Last night, it became obvious that Stella’s kittens were about to arrive. She wanted to be in the nest we’d prepared (thanks to advice from a romance-reading Twitter friend who breeds cats) but also wanted me next to her. I am rather prone to worry, so I settled down beside her with a large brandy and a phone well stocked with romance novels (I can read on the phone, unlike my e-ink reader, in the dark).
Two hours later, we had six kittens. Stella did a great job, and I stayed fairly calm by reading Joan Wolf’s His Lordship’s Mistress. OK, actually I spent a lot of time live-tweeting the birth for interested friends, texting updates to my husband who lurked upstairs, and googling things like “when to call the vet when your cat is in labour” and “formula for kittens” (like I said, I worry).

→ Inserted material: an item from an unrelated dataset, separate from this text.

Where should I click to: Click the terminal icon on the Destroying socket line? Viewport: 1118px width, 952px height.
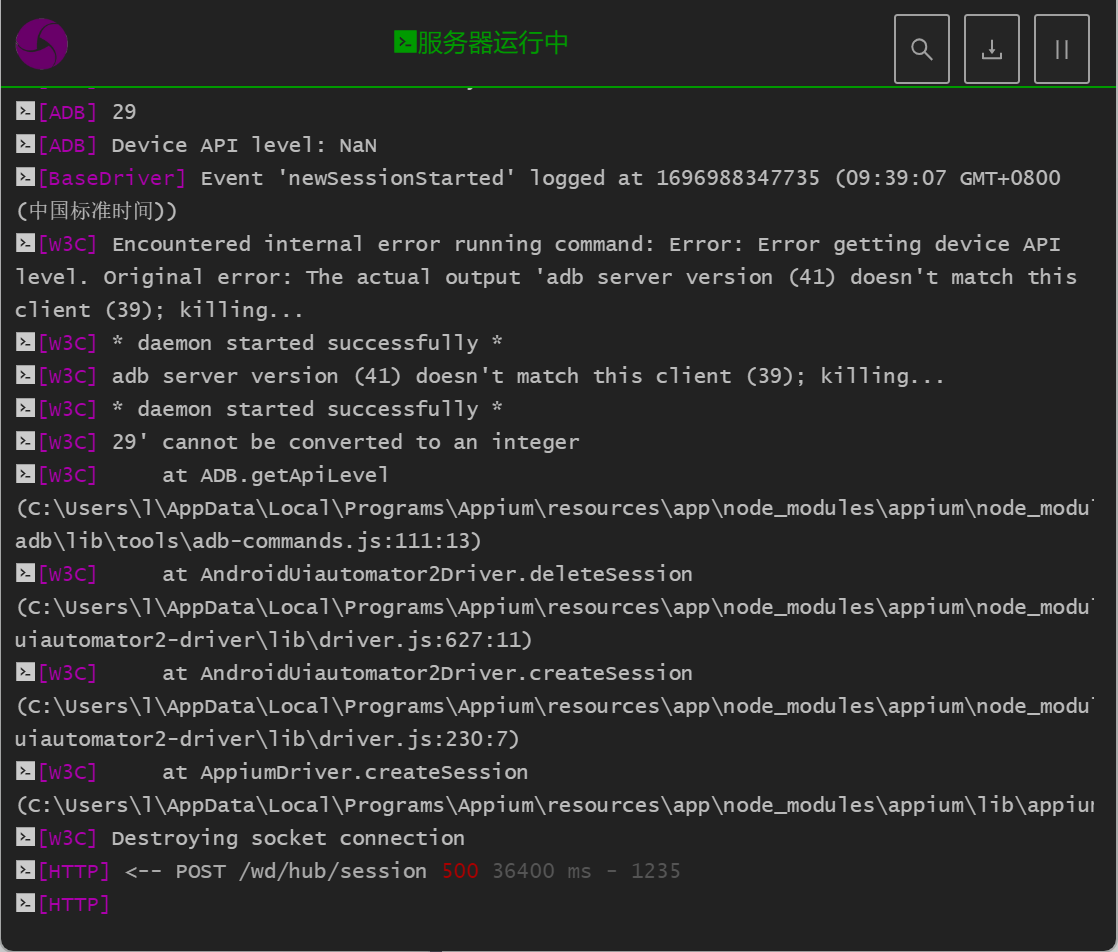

But I did read a good chunk of His Lordship’s Mistress as well. Wolf’s traditional Regency romance, with its restrained, understated style, was the perfect antidote to my nerves. This is a romance that engages the brain as well as the heart.
When she inherits a bankrupt estate, Jessica Andover is forced to choose between marrying a rich man (the one who’s foreclosing on her mortgage) or becoming mistress to one. She chooses the latter, because she knows that marriage to a man who wants her only as a prize means she will never be free to be truly herself. So she goes to London to become an actress as a way of finding a protector. Of course she and Lord Linton fall in love. Linton is ready to throw caution to the winds and marry her, but Jess resists; she loves him too much to take a step which will alienate his friends and family. Although I found the main characters a bit too perfectly perfect, I liked the fact that they existed in a real historical context: their mesalliance would have social consequences they must deal with (unlike many in historical romance today); they discuss the effects of the Corn Law and enclosure of common lands. The novel’s exploration of Jessica’s constrained choices is, I’d say, a feminist one, but not anachronistically so.
Wolf’s book is available on Kindle or through Regency Reads, which has e-books for many out-of-print traditional Regencies. I’ll be trying more.
And yes, this post was largely an opportunity for gratuitous kitten pictures. There will be more!